What mask should I wear?
- Washable, reusable and stylish
- Provide more protection when wearing a surgical mask underneath
- Provide protection against large droplets
- Intended for one-time use
- The more layers the better, check for multiple-ply when reading the label
KN95 KF94 KN90 Masks
- Products are typically foreign-made, usually China or Korea.
- The KN90 and KN95 meet China’s standard of quality requirements. The number 90 signifies the effectiveness of the mask to filter out at least 90 % of airborne particles.
- The KF94 mask are made in South Korea and meet Korea’s standard of quality requirements. They ideally filter at least 94% of airborne particles.
- Can be used multiple times with proper care.
- Ideally they will filter at least 95% of airborne particles with the proper fit.
- Approved by CDC National Institute for Occupational Safety and Health (NIOSH)

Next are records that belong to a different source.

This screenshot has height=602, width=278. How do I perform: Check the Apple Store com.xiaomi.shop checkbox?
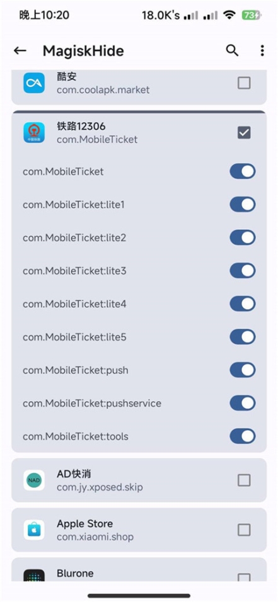point(244,530)
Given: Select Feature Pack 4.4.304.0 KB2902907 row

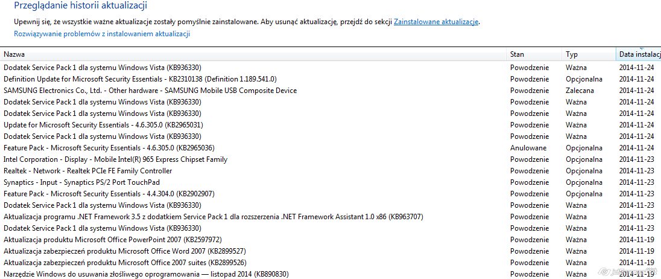Looking at the screenshot, I should 331,194.
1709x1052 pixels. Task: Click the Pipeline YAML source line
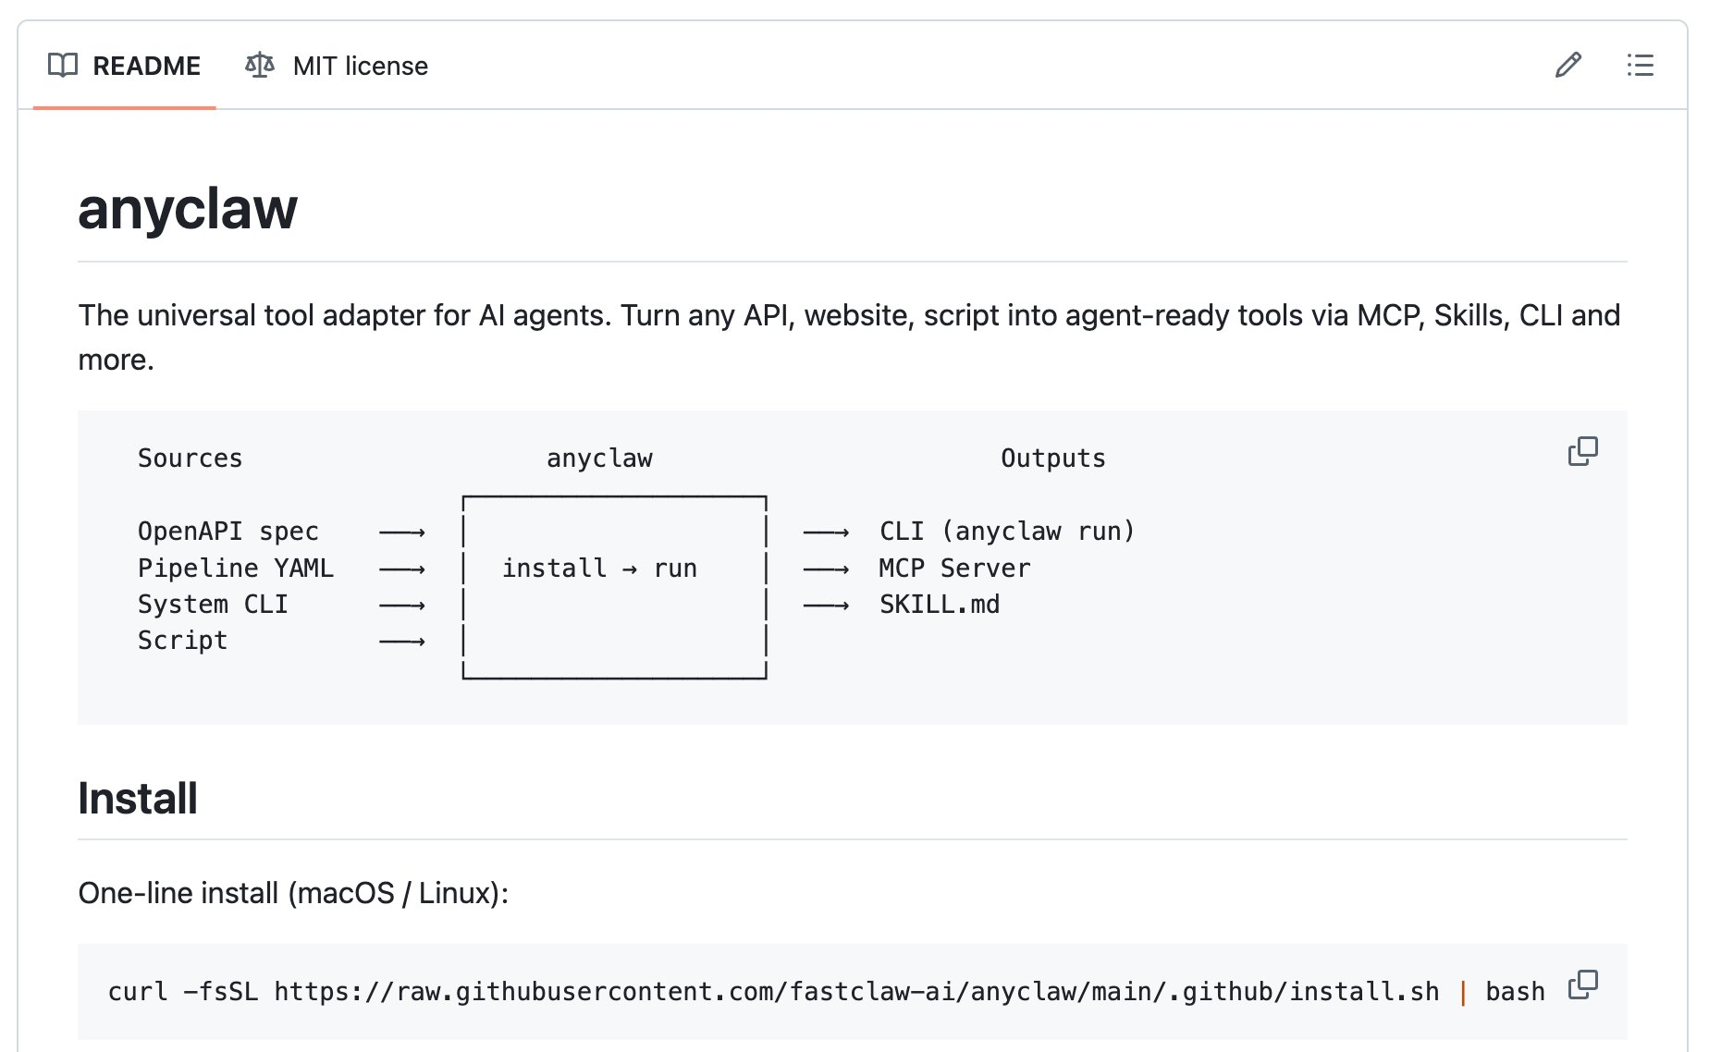point(236,569)
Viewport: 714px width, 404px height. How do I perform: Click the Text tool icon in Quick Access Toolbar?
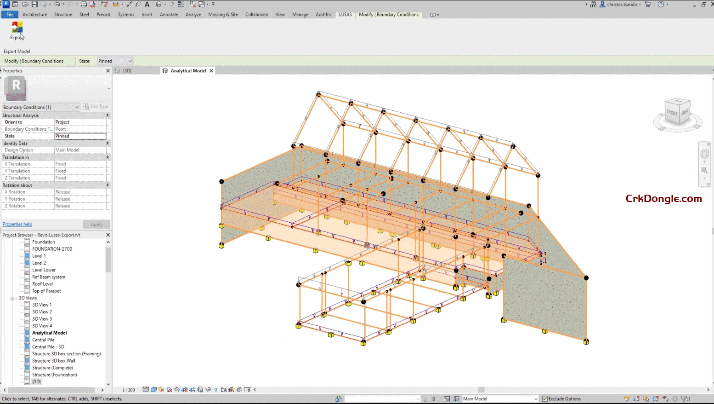coord(146,4)
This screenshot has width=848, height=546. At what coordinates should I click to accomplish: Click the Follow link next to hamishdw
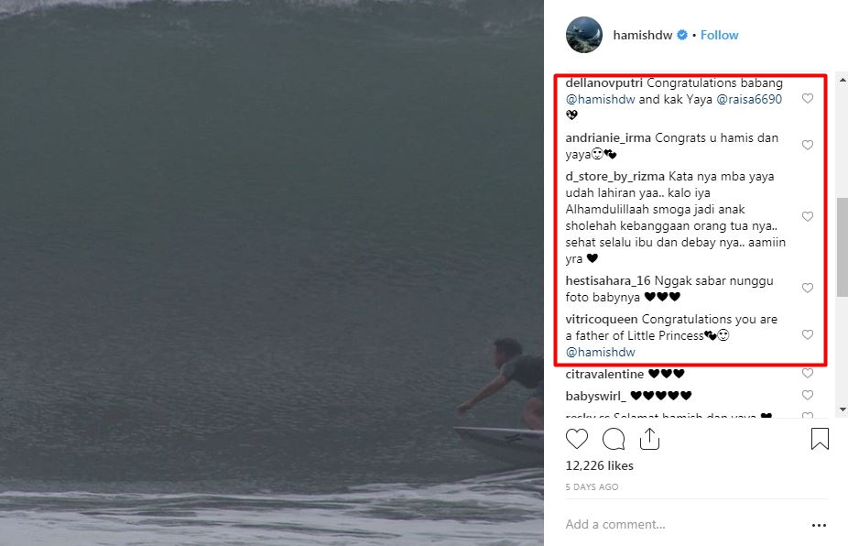(719, 35)
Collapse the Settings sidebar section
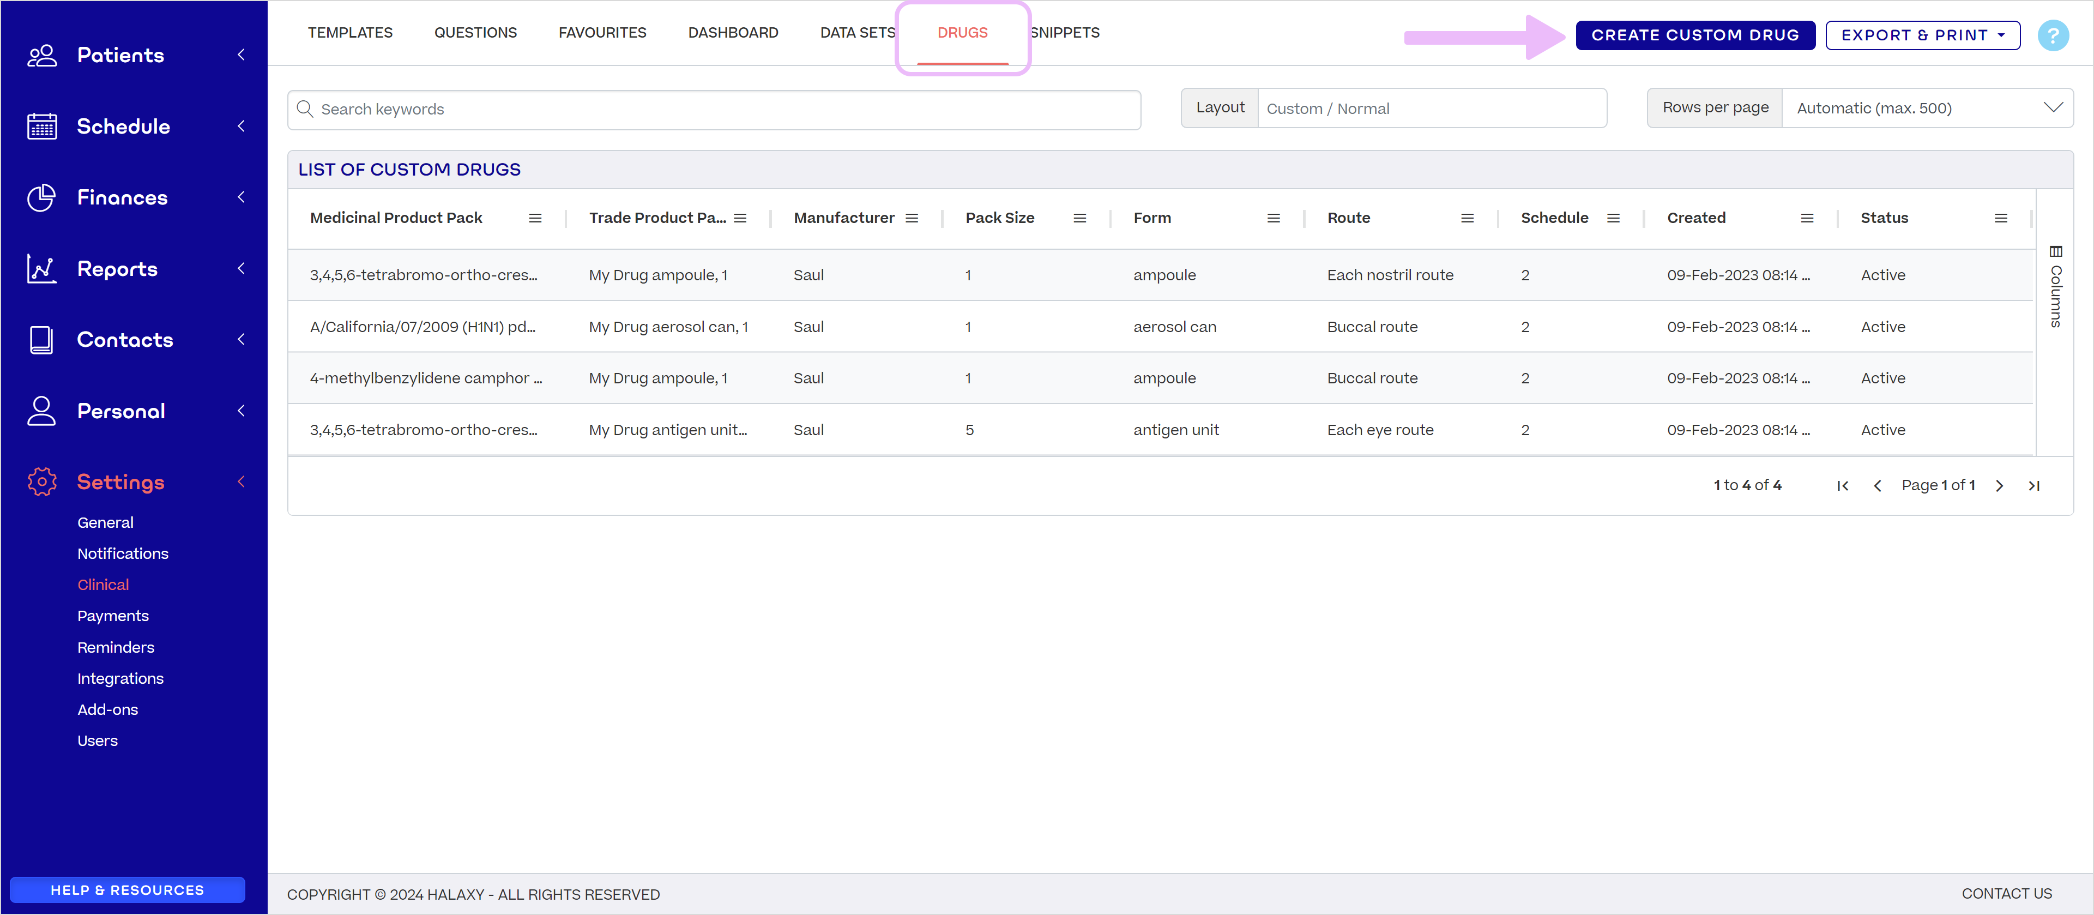This screenshot has width=2094, height=915. pos(241,481)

- Provide highest level of protection
- Can be fitted to seal tightly
Here’s how your mask options stack up:
- Best – N95 respirators
- Better – KN95 or KF94 respirators
- Good – Double masking with a disposable surgical mask under a cloth mask. Do not layer two disposable masks.
- Fair – A single disposable surgical mask offers better protection than a cloth mask.
- Least protective – A single cloth mask provides the least protection but is better than no mask all.
People are encouraged to use the mask that’s appropriate for their current situation.
General Mask Tips
- Wear a mask that fits over your nose, mouth and under your chin.
- Choose a mask that offers high protection and is comfortable to wear.
- Pick a mask with at least 2 layers to keep droplets out
- Make sure you can not see light through your mask
- Do not use a wet, ripped or torn mask.
- Consider using a mask with greater protection when caring for someone with COVID-19, around others at increased risk of severe illness and when in crowded indoor settings.